Los ciudadanos nunca más creerán en una democracia si ésta no los considera en su capacidad real de influir y accionar en las transformaciones sociopolíticas que les afectan.

Esto fue así hasta que nació un nuevo pueblo, el pueblo ciudadano, con ánimo de empoderarse y que se reconocía como un sujeto activo en la sociedad y no un ente pasivo sólo receptor de los resultados políticos que comprende que su derecho y la democracia se extiende mucho más allá del voto. Ese “pueblo ciudadano” fue el que el año 2006 -y paradójicamente desde los “ciudadano sin derecho a voto” (secundarios)-, instaló la demanda urgente de espacios de participación contra la injusticia y abusos de quienes ostentan el poder económico, en un sector sensible y de relevancia como la educación. El resultado, un “Consejo Asesor Presidencial” cuya composición heterogénea sentaba en una instancia consultiva -por primera vez- a políticos, profesionales-técnicos y representantes de la sociedad civil. Este hecho político-social fue el fundamento de una modificación de Ley (LOCE a LGE), que si bien no representaba en plenitud las demandas sociales, sí sentaba un precedente que llevó a cuestionar el modelo de gestión de políticas.

Los ciudadanos nunca más creerán en una democracia si ésta no los considera en su capacidad real de influir y accionar en las transformaciones sociopolíticas que les afectan. Este cambio de paradigma sobre la participación ciudadana, ocurrió primero en el mundo social, y luego obligó a la clase política a adoptar compromisos con la profundización de la democracia, y a reorientar el camino de lo público a una nueva ecuación de actores que pueden intervenir en los procesos de influencia y producción de políticas públicas, y que ahora consideraba a ciudadanos/políticos/técnicos, y que sentó las bases político-metodológicas para la participación ciudadana real, que se ve plasmada en la Ley 20.500, cuya principal defensora es la Presidenta Michelle Bachelet, quien ha instruido a todos los servicios, para que no sea letra muerta, por lo que este tiempo es una oportunidad.

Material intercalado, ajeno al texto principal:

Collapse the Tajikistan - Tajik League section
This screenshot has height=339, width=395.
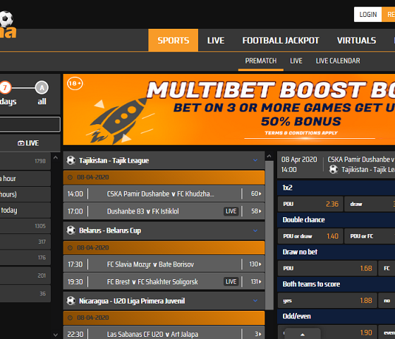pyautogui.click(x=255, y=160)
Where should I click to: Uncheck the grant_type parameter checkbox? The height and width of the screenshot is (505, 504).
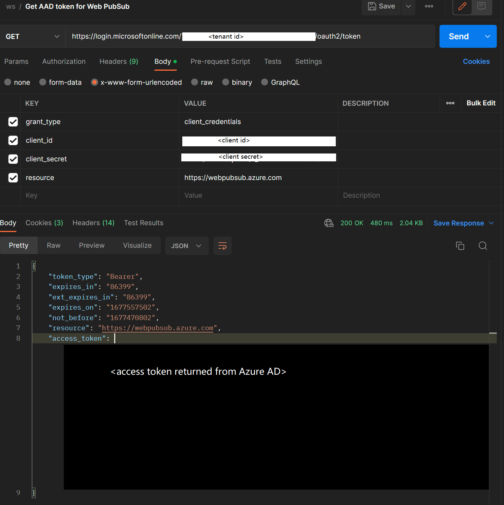pos(13,122)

Debemos comprender este proceso histórico, como algo evolutivo, pues existen diferentes criterios de redistribución del poder y participación ciudadana. Hay que avanzar paso a paso. Lo podemos ejemplificar con la “escalera de participación” (Arnstein, 1969), donde en cada escalón se establece los mecanismos de participación en función del rol que juega la ciudadanía y sus organizaciones en los ciclos de producción de las políticas públicas. De este modo, en la parte más baja se sitúan los instrumentos participativos cuya única intención es “ofrecer información”, en el segundo nivel (nivel medio) aparecen mecanismos que buscan “dar voz”, dirigidos a obtener mediante la consulta la opinión de los ciudadanos y sus organizaciones, por último en la parte más alta de la escalera, la participación se consolida, puesto que no sólo se escucha y da voz, sino que se traslada el poder, por lo que nace la capacidad para “tomar decisiones” de la sociedad civil, completándose el ideal de la profundización democrática de ser “informado, consultado y/o tomar parte”. Así avanzaremos para crear el verdadero poder popular.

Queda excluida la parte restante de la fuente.